И вдруг осияла меня мысль: дома у меня есть два Рубля с лишним, лайковые перчатки стоят три рубля; девятый час; если съезжу домой на извозчике, то еще поспею в магазин. И помчался на извозчике домой. Рассказал маме, умолил ее дать мне рубль взаймы. Поскакал назад по Киевской. Опоздаю в магазин или нет? Пропали тогда деньги, потраченные на извозчика! Гаснут в витринах огни, магазины запираются один за другим… Ура! Во французском магазине «A bon mache'» свет, – еще отперто! Купил чудесные белые лайковые перчатки. Приехал назад. Вошел в бальную залу. Перчатки – изящные, ослепительно белые, плотно охватывают всю кисть и каждый палец. И как будто волшебство случилось: вдруг я стал приятно‑развязен, остроумен, жив, в танцах явилась грация, в приглашении дам – смелость и уверенность. И началось веселье.
|
В одиннадцатом часу все толпились у окон и смотрели. Где‑то высоко наверху, – гимназия была на Старо‑Никитской, недалеко от Кремля, в самой котловине, – где‑то вверху на горе пылал дом. Как будто в нашей местности. Приехала лошадь за моим одноклассником Добрыниным, – горел их дом вверху Старо‑Дворянской улицы, за углом на полквартала выше нашего дома. Поглядели, как на горизонте огромным факелом вздымался огонь, переходя в огненно‑светящийся дым, как полоса этого дыма, все чернея, уходила над крышами и садами вдаль. Потом опять пошли танцевать.
В третьем часу ночи я возвращался домой, полный впечатлений от знакомства с директорской дочкой, похожей на Машу Плещееву, от конфетных угощений и главное: все учителя напились пьяные! Никогда я их в таком виде не видал. Томашевич размахивал руками, хохотал и орал на всю залу; Цветков танцевал кадриль и был так беспомощен в grand rond, что гимназист сзади держал его за талию и направлял, куда надо идти, а он, сосредоточенно нахохлившись, послушно шел, куда его направляли.
Не заходя домой, я сбегал еще посмотреть на пожар. Вместо дома Добрыниных была дымящаяся груда резвалин, пахло гарью, в дыму факелов блестели каски пожарных. Тут был уютный двухэтажный домик с маленькими окнами; весною из этих окон неслись нежные звуки рояля; стройная и высокая красавица, сестра моего товарища, играла Шопена.
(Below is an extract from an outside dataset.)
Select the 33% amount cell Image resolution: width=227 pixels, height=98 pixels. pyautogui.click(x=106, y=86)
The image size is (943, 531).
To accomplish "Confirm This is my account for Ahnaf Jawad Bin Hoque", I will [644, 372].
В толпе зевак говорили, что Добрынин – богатый купец, член городской управы – давно собирался построить себе дом побольше и поджег этот, чтобы очистить место и получить страховую премию. Я в ужасе возражал:
– Но ведь могли загореться соседние дома!
– Ну и что ж! А ему до того какое дело!
– Штраховку получит полностью, везде други‑приятели сидят.
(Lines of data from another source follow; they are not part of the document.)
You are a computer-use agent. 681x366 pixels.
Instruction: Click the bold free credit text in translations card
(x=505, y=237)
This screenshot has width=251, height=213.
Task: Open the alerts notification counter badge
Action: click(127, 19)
Дверь мне отворила мама. Папа уже спал. Я с увлечением стал рассказывать о пьяных учителях, о поджоге Добрыниным своего дома. Мама слушала холодно и печально, В чем дело? Видимо, в чем‑то я проштрафился. Очень мне было знакомо это лицо мамино: это значило, что папа чем‑нибудь возмущен до глубины души и с ним предстоит разговор. И мама сказала мне, чем папа возмущен: что я не приехал домой с бала, когда начался пожар.
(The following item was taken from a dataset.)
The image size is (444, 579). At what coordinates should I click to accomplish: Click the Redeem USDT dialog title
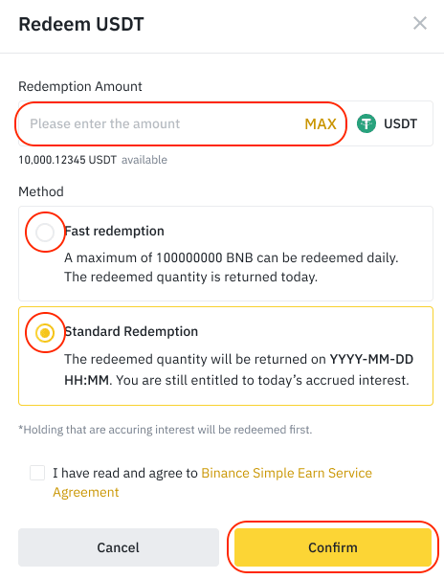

Папа утром прошел мимо меня, как будто не видя. И несколько дней совсем не замечал меня, в моем присутствии его лицо становилось каменно‑неподвижным. Наконец, дня через четыре, когда я вечером пришел к нему прощаться, он, как все эти дни, холодно и неохотно ответил на мой поцелуй и потом сказал:
– Мне с тобой, Виця, нужно поговорить.
И отчитал меня. Когда мне понадобились перчатки, я сейчас же помчался домой, чтобы взять деньги, а когда так близко от нашего дома случился пожар, я пальца о палец не ударил и продолжал себе танцевать.
– Да я знал, что пожар у Добрыниных, что это далеко.
– Как далеко? Всего полквартала, ветер был как раз в нашу сторону. Да и как ты вообще мог оттуда судить, нужен ты или не нужен? Всякий чуткий мальчик, не такой черствый эгоист, как ты, сейчас же бы бросился домой, сейчас же спросил бы себя, – не беспокоятся ли мама с папой, не понадоблюсь ли я дома? А у тебя только и заботы, что о белых лайковых перчатках.
Взвешивая теперь все обстоятельства, я думаю: совсем не к чему было мне приезжать с бала; я вправду вовсе не был нужен дома, – а просто я должен был проявить чуткость и заботу, тут больше была педагогия. Но тогда мне стало очень стыдно, и я ушел от папы с лицом, облитым слезами раскаяния.
Через полтора года на месте добрынинского пожарища вырос просторный двухэтажный дом с огромными окнами, весною они были раскрыты настежь, и из них далеко по тихой улице опять неслись нежные и задумчивые мелодии Шопена.
* * *
Поэтический мой гений, создав первый стихотворный продукт, о котором я уже рассказывал, опочил на целых полтора года. Снова пробудился он 28 мая 1882 года.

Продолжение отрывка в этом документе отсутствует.